THE TASK. Report every line below that carries the word "This".

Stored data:
__________________________________________________
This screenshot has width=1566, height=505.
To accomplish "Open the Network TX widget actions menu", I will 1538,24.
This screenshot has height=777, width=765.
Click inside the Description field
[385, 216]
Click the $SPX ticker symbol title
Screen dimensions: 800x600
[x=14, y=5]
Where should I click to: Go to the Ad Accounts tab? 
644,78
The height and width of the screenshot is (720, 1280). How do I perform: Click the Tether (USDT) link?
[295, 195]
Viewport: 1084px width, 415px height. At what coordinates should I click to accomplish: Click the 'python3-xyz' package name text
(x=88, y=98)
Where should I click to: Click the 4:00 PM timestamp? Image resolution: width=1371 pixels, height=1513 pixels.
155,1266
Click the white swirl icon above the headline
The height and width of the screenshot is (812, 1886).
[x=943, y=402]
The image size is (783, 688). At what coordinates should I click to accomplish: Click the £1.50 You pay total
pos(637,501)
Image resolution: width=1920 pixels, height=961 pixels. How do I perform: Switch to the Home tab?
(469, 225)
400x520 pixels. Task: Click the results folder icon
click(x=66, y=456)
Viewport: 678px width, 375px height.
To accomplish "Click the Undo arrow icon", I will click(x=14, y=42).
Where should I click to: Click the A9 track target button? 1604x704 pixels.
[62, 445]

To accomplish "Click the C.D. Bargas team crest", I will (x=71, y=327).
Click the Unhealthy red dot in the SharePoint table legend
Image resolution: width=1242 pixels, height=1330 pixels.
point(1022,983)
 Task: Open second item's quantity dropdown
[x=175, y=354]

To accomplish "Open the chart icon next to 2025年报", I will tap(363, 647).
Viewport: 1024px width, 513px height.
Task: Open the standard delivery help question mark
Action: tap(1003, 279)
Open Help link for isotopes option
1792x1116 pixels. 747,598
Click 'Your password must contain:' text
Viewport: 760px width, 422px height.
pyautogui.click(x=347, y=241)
__________________________________________________
YOUR SOLUTION.
This screenshot has width=1566, height=505.
This screenshot has height=777, width=765.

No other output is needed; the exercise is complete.